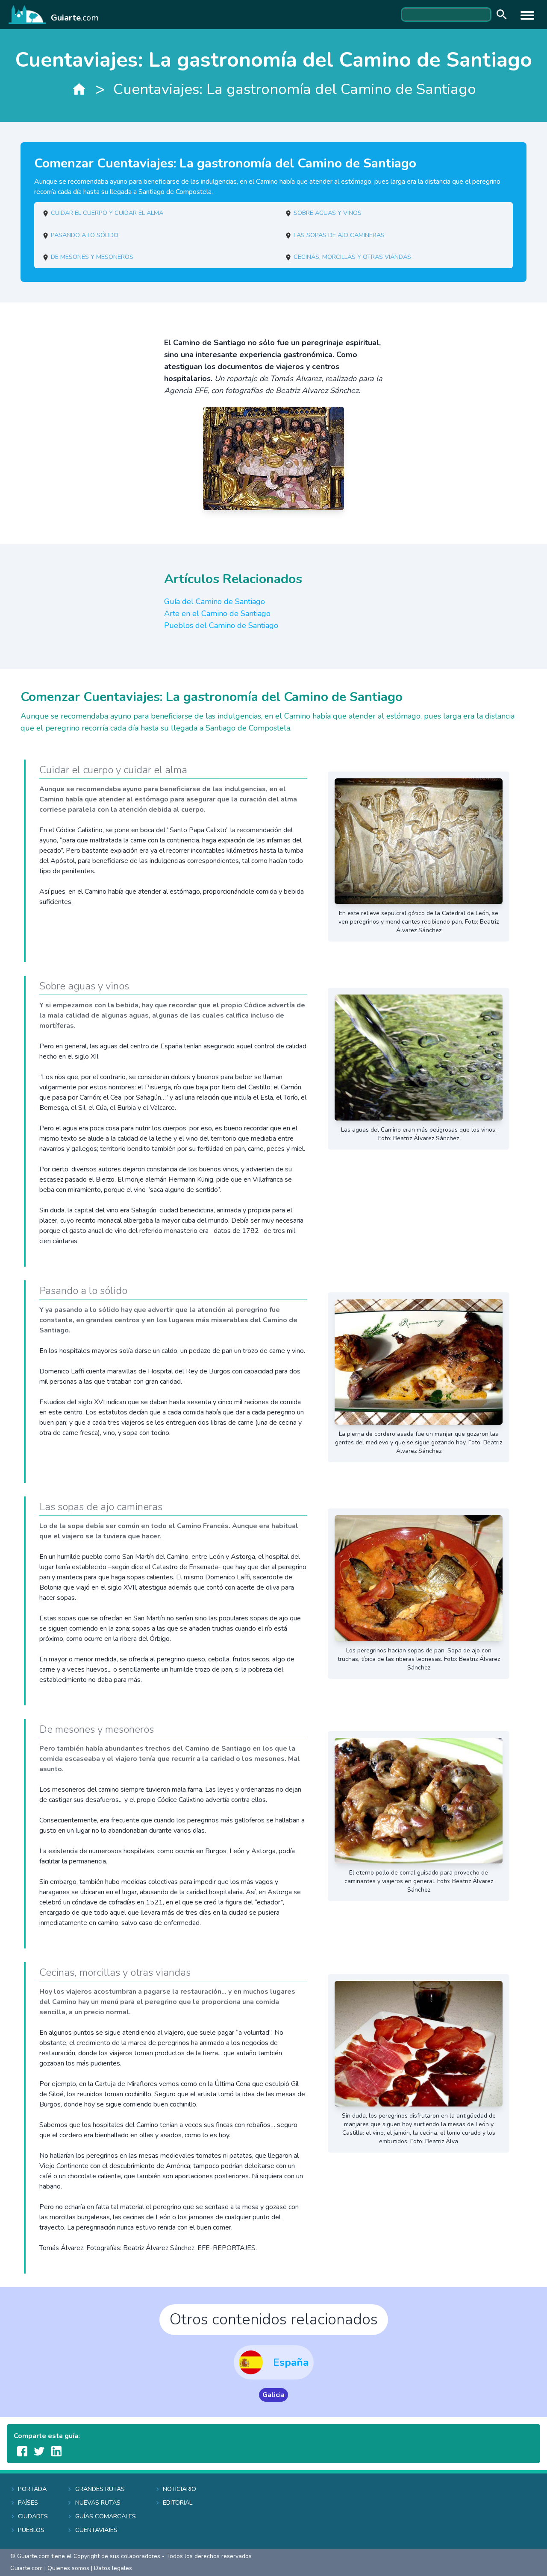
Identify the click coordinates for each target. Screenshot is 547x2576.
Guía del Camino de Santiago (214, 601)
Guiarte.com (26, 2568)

::::

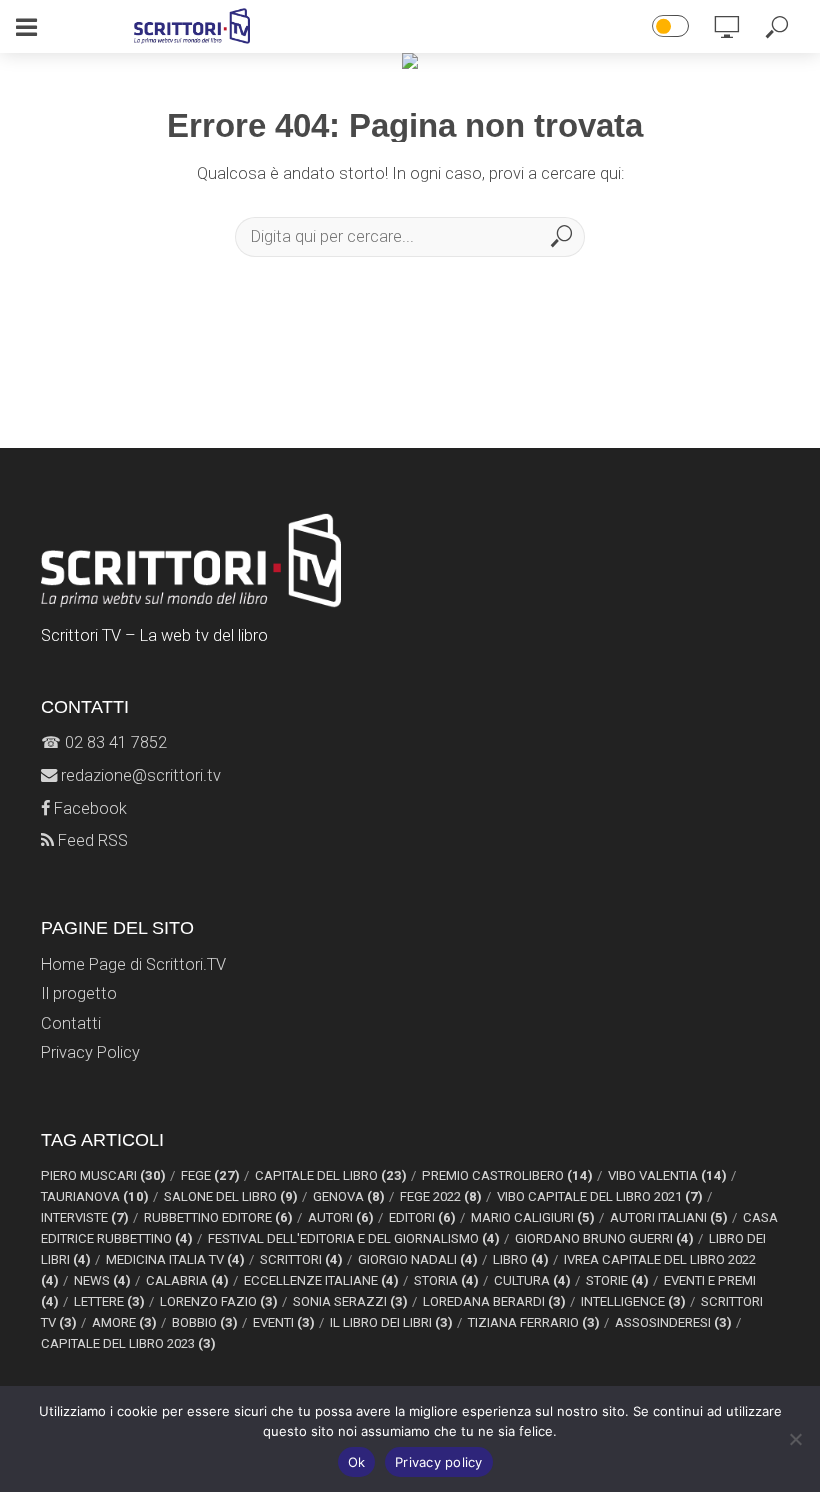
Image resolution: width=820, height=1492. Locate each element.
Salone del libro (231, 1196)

::::

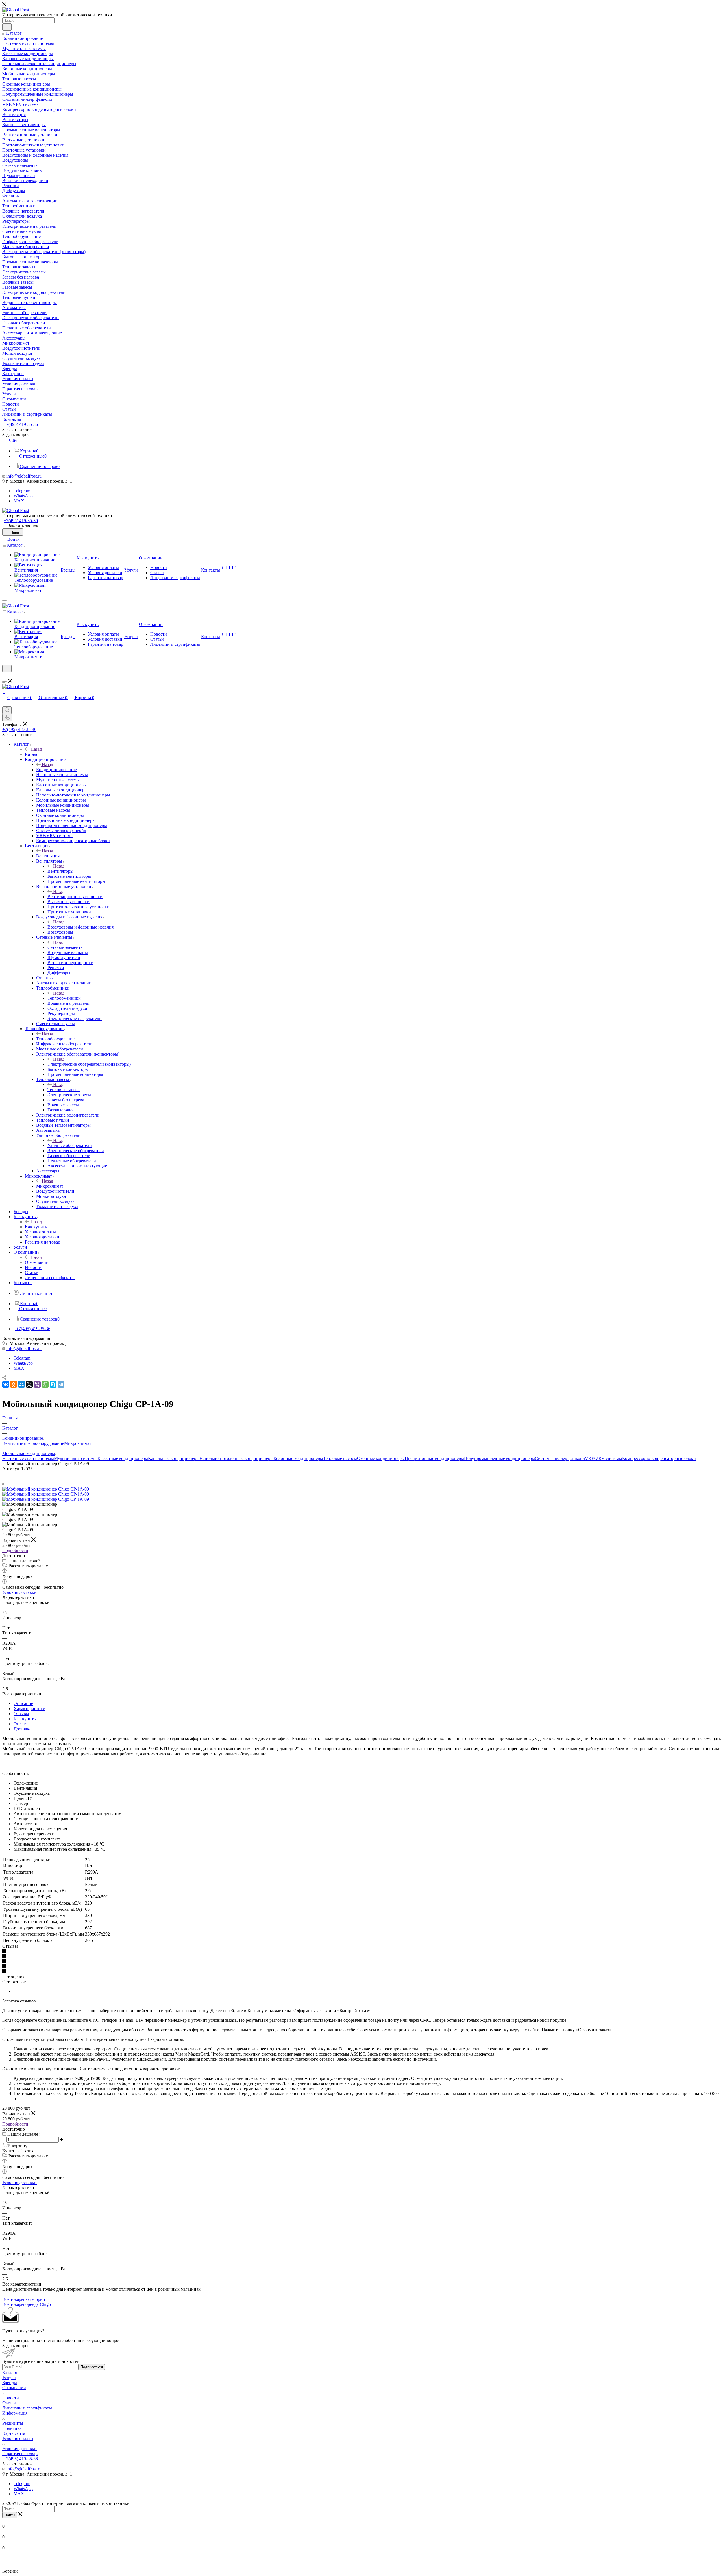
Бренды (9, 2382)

::::

• [What the task requires]:
What do the lines above say from the one containing "Identify the click" down to the one containing "Guiarte.com (26, 2568)"? Return them exactly, both end lines included, and only them.

• [Answer space]:
Identify the click coordinates for each target. Screenshot is 547x2576.
Guía del Camino de Santiago (214, 601)
Guiarte.com (26, 2568)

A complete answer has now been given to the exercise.